Example program function for a Mercurial swap:

pub fn mercurial_exchange<'info>(
ctx: Context<'_, '_, '_, 'info, MercurialExchange<'info>>,
in_amount: Option<u64>,
minimum_out_amount: u64,
platform_fee_bps: u8,
) -> ProgramResult {
// ...



We strongly recommend using the @jup-ag/core (or @jup-ag/react-hook for React apps) directly as it provides all the methods to compute best swap route and build transactions.

If you wish to still build the transaction manually from the SDK it is still possible through each AMM abstraction using createSwapInstruction.

export interface Amm {

createSwapInstruction(swapParams: SwapParams): TransactionInstruction;

The lower level functions to create each instruction are also available on the Jupiter class.


You can check out the Anchor CPI library.

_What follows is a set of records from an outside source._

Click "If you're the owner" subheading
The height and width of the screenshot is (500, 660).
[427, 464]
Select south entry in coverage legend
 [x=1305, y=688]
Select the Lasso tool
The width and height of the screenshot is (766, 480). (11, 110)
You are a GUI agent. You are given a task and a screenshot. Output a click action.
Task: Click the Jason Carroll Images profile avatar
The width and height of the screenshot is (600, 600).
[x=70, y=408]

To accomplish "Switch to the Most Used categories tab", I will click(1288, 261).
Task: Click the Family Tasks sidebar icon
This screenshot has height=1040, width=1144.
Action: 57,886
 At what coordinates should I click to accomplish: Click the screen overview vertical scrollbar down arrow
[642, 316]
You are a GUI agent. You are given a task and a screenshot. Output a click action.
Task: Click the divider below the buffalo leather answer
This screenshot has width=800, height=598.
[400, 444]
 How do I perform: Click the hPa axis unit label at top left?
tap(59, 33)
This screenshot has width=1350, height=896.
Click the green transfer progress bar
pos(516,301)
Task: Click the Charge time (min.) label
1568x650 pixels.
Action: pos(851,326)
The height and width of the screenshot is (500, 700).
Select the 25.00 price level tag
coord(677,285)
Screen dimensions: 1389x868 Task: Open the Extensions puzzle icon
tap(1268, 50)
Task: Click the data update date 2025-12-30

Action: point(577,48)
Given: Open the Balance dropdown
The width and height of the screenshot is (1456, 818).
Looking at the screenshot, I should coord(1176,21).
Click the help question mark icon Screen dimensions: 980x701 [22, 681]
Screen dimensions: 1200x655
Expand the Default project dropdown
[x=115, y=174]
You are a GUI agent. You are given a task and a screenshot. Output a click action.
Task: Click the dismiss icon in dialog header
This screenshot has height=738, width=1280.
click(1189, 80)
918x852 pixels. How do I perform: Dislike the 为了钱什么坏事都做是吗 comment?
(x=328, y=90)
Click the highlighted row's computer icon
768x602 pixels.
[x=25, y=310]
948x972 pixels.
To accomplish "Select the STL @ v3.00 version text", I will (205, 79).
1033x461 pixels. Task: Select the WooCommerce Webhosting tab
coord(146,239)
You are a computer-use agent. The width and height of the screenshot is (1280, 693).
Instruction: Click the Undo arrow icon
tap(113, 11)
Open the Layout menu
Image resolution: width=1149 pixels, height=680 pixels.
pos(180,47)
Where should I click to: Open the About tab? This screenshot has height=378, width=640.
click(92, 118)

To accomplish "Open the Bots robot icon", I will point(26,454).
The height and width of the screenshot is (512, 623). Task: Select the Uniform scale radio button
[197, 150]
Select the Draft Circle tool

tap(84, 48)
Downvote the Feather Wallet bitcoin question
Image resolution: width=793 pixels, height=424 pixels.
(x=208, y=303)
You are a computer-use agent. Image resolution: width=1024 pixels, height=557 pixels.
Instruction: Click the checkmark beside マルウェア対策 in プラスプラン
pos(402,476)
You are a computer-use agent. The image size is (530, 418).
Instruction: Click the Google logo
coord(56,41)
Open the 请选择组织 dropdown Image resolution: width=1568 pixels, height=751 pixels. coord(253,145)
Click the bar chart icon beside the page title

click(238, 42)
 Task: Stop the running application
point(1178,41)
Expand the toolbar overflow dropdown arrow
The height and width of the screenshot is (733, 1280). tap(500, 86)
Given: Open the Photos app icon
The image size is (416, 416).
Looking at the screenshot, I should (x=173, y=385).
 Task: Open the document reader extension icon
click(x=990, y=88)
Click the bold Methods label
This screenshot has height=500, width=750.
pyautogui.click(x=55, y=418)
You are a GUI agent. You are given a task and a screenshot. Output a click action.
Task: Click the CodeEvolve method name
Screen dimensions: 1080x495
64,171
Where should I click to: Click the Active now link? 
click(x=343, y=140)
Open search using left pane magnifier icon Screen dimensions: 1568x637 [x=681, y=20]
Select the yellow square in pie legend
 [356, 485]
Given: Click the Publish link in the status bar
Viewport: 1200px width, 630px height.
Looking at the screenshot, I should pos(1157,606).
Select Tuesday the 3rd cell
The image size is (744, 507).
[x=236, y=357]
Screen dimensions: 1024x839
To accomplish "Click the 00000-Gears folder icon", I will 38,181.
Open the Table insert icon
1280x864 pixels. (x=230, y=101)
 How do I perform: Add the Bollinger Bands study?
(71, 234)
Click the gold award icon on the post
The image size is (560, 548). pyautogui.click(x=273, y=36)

Due to the Solana sea-level model, transaction size limit and compute complexity, it isn't possible to build the best route for a swap on-chain.

Example of instruction:

use jupiter;
use anchor_spl::token;
use spl_token_swap;

// ...
// Get and deserialize the swap state of your choise

let ix = Instruction {
program_id: jupiter::ID
accounts: jupiter::accounts::TokenSwap {
token_swap_program, // Orca or Penguin token swap program ID
token_program: token::ID,
data: jupiter::instruction::TokenSwap {
platform_fee_bps: 0,

Why can't we just do it all from the client by calling each protocol swap instruction in series?

If the complete swap route is composed of 2 swap legs or more, it is not possible to reliably provide the input amount of tokens to the a following legs. As other users can swap in between building the transaction and getting it on the blockchain, 3 scenarios for the first swap leg:

  • the output amount == quoted amount on the UI => it works.
  • the output amount > quoted amount => user is left with some intermediate undesired tokens, rather that maximizing the final output.
  • the output amount < quoted amount => transaction fails as the second leg tries to use more tokens that might be available in the second leg input token account, or consumes tokens that user did not intend to swap.
It is still possible to have some residual amount of intermediate token (dust) in a multi-swap transaction for the following reasons:
  1. Some AMMs leave some tiny dust on input due to rounding. e.g. when swapping from a 9 decimal token to a 6 decimal token.
  2. The lot size of serum markets can leave also leave little to a lot of intermediate token.